Tally how many lines below contain the string "pixels". Give only the number.

## begin DATA

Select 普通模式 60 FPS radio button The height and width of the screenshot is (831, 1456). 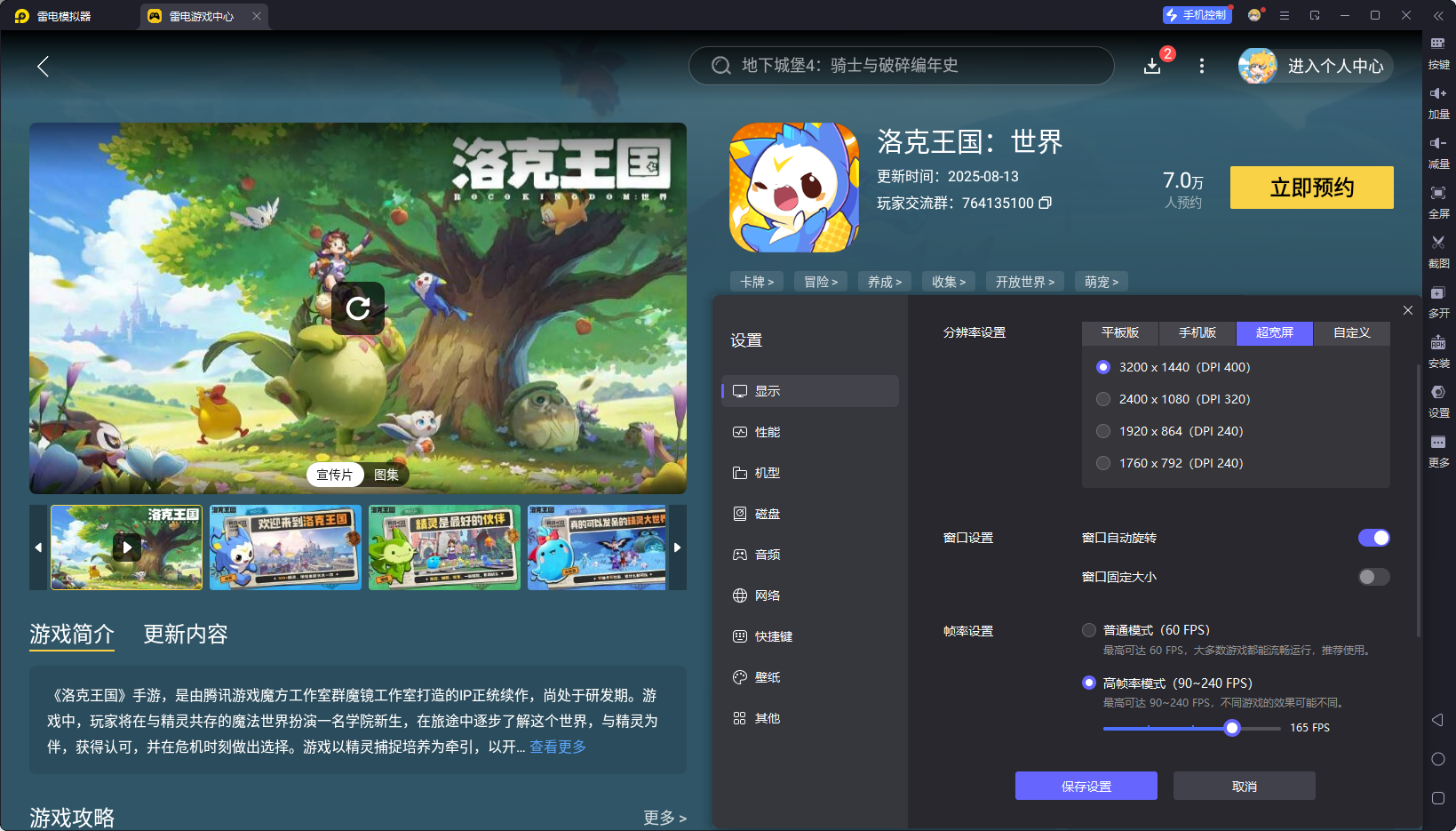[1089, 629]
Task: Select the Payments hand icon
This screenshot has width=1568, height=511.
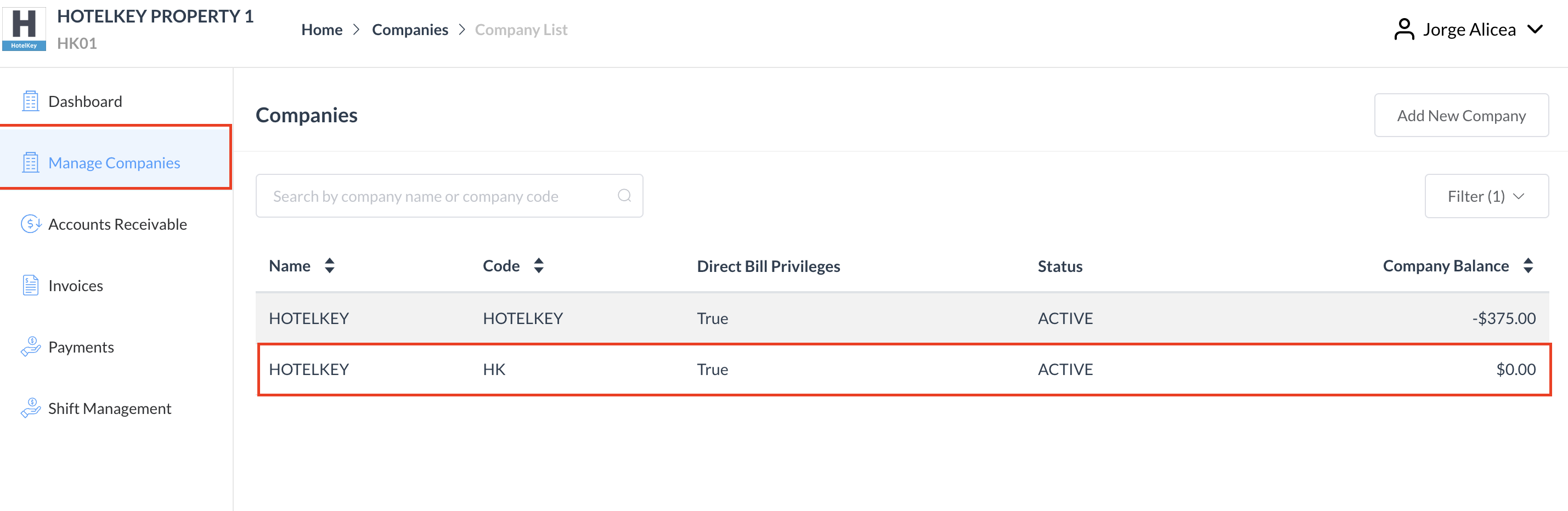Action: [30, 347]
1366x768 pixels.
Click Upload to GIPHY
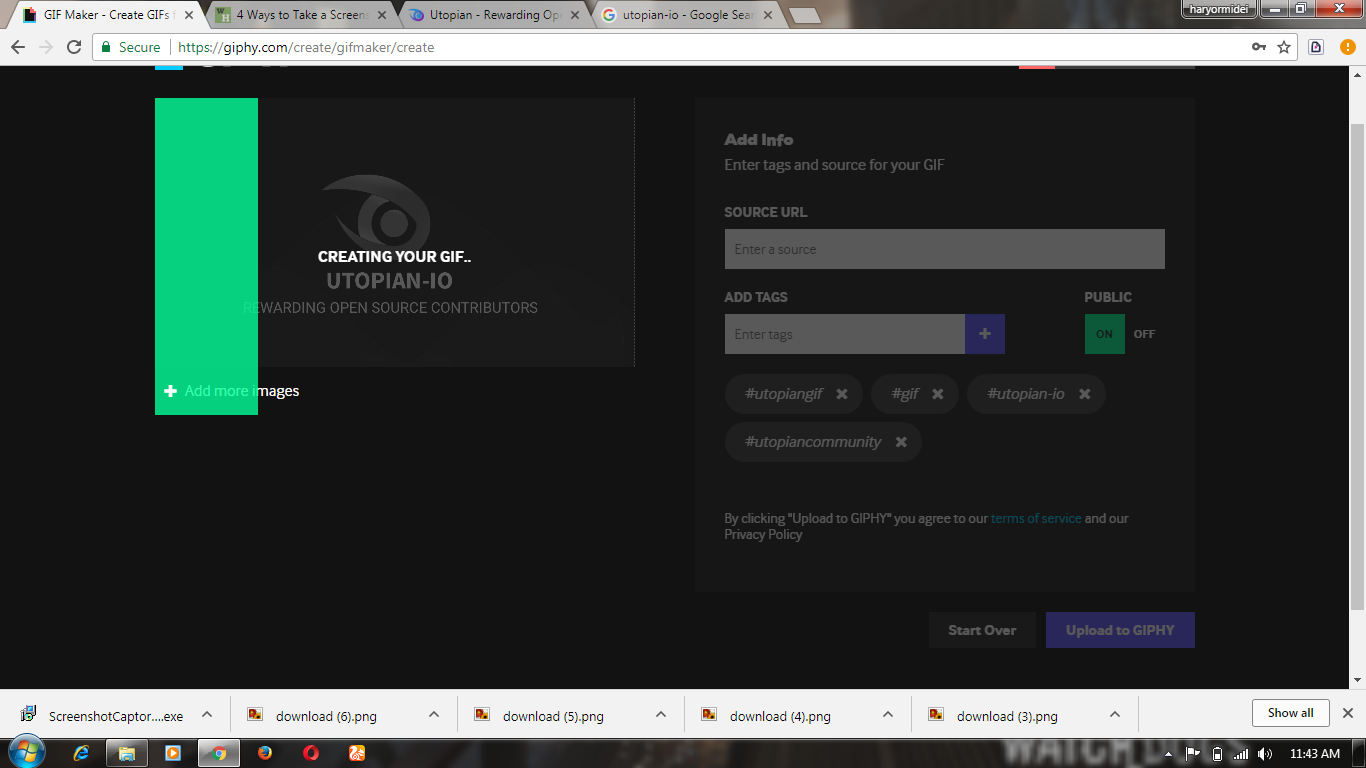[x=1119, y=629]
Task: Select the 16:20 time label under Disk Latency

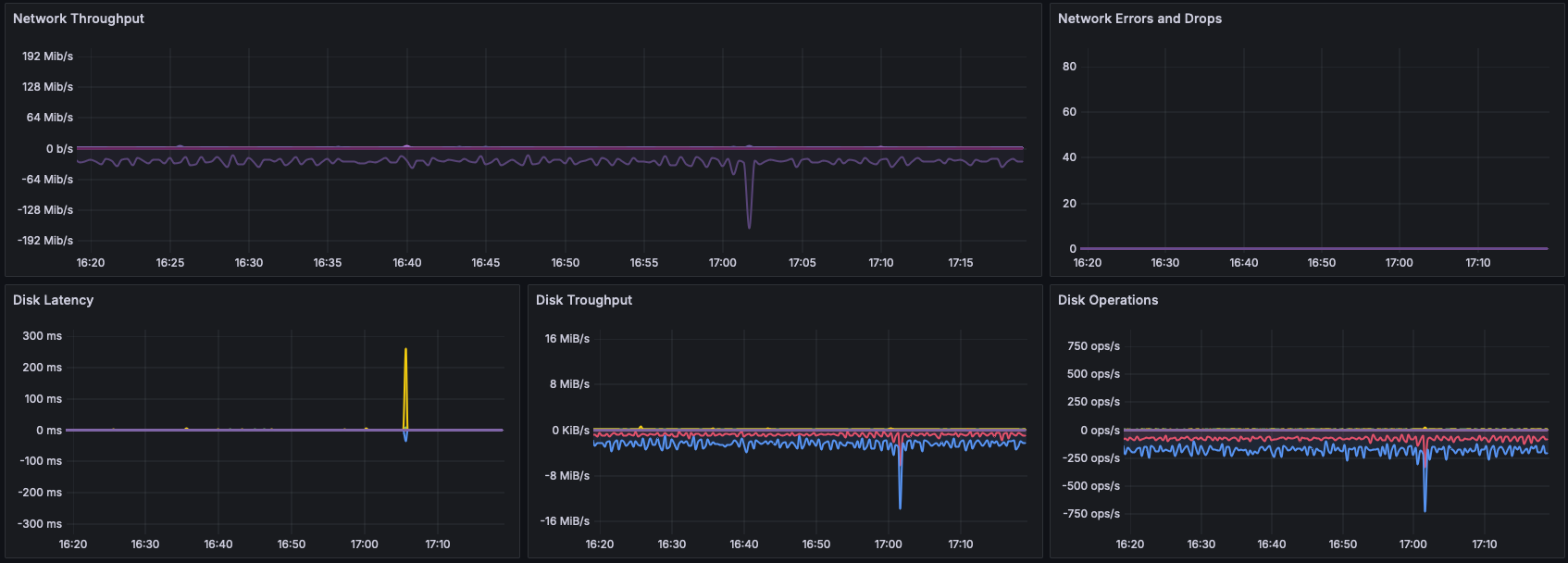Action: tap(73, 544)
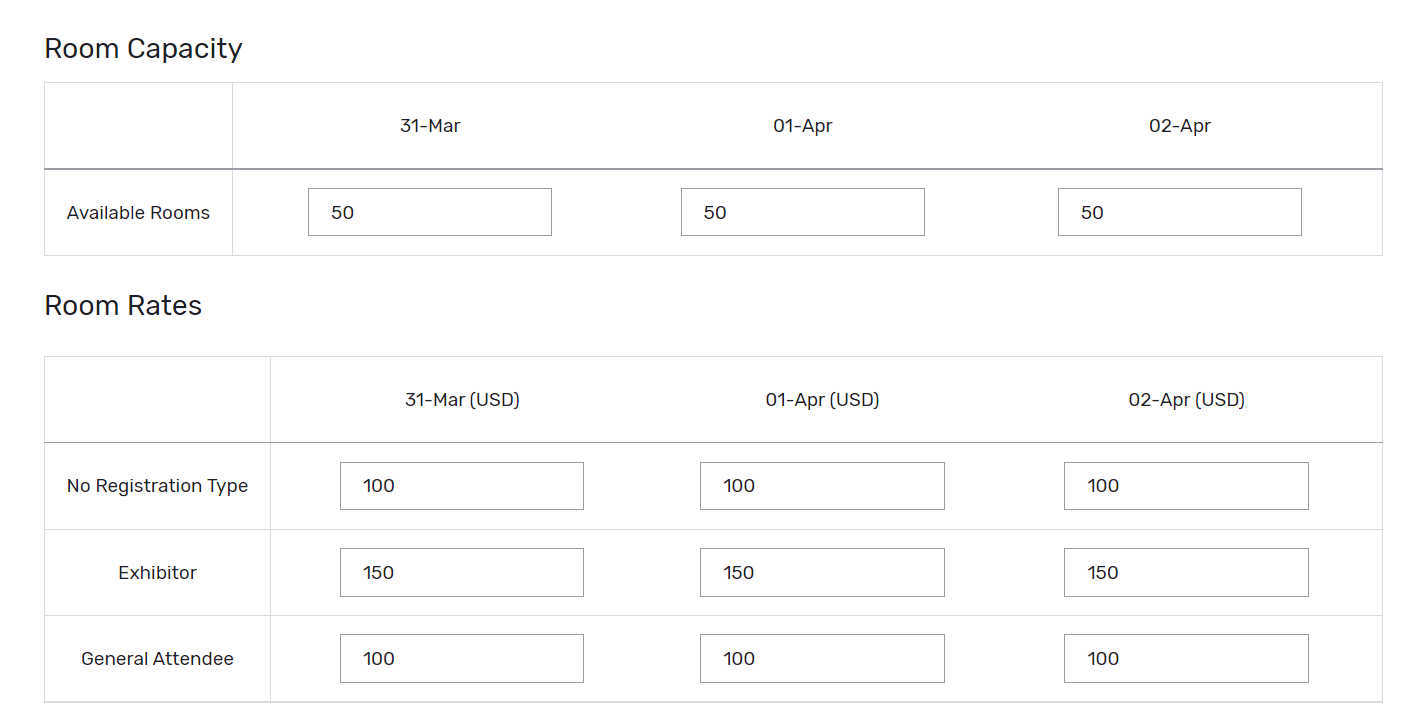The width and height of the screenshot is (1412, 728).
Task: Click the Room Rates heading
Action: [123, 305]
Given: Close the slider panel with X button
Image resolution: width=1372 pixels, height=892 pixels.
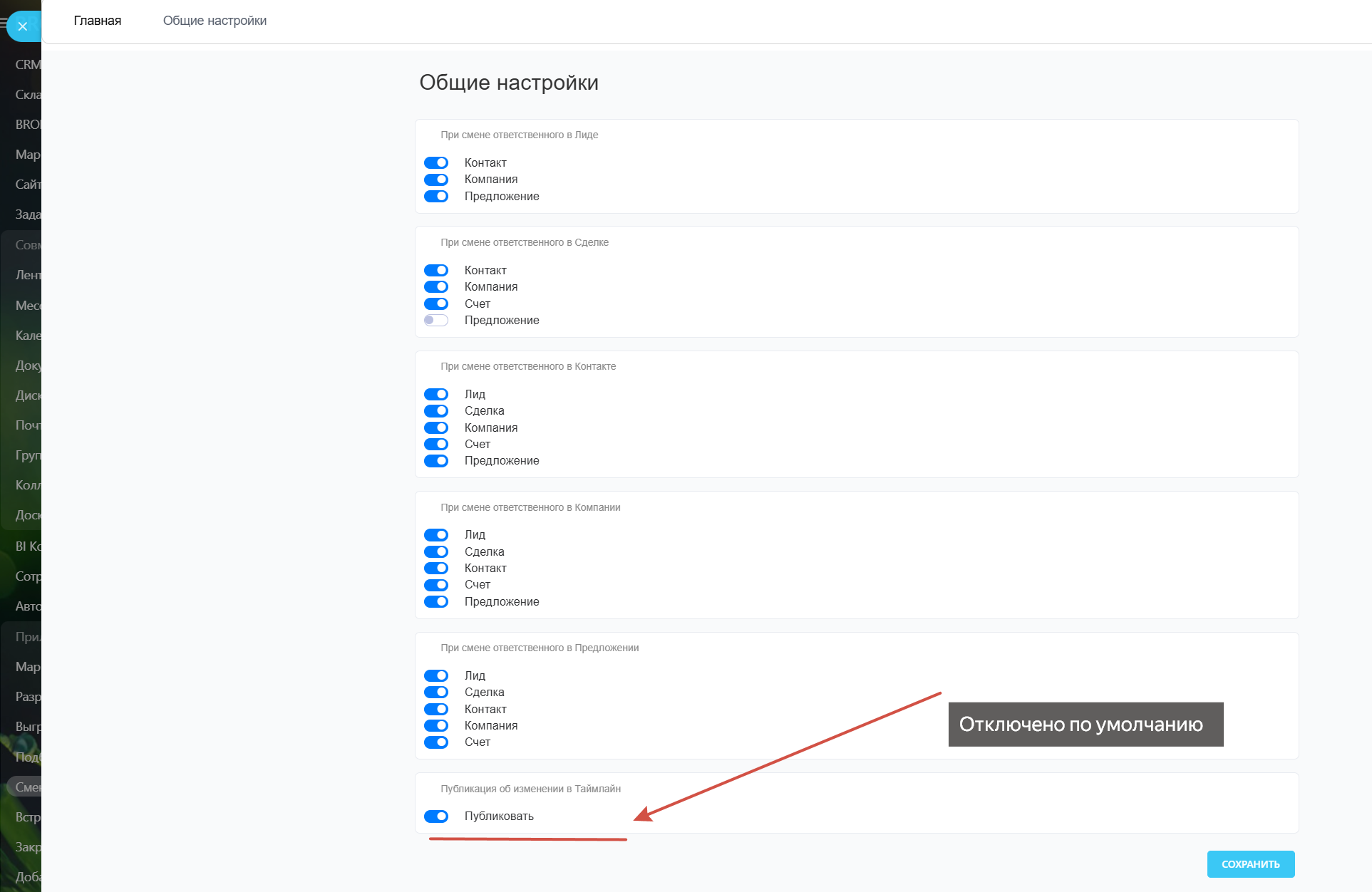Looking at the screenshot, I should click(23, 26).
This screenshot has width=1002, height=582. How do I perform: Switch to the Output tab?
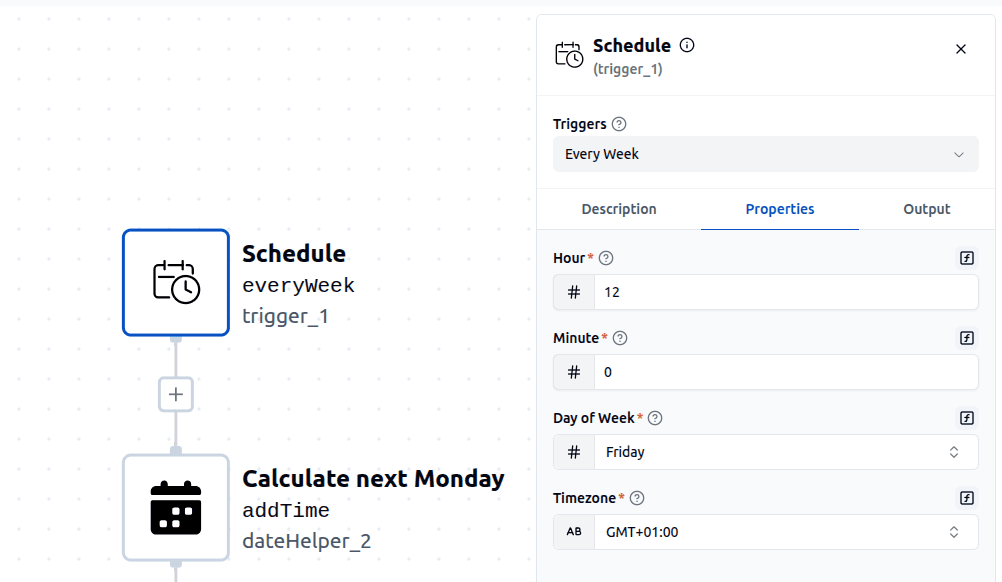(x=926, y=209)
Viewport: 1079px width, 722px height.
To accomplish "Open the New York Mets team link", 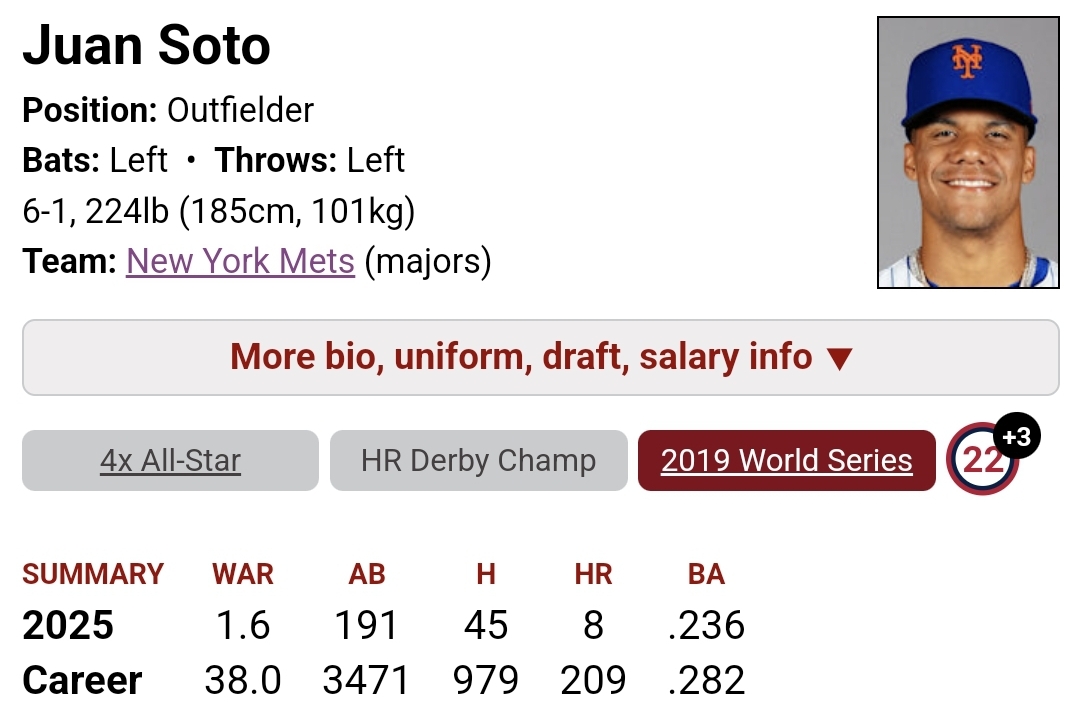I will (x=240, y=262).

## end DATA

## SOLUTION TO THE EXERCISE
2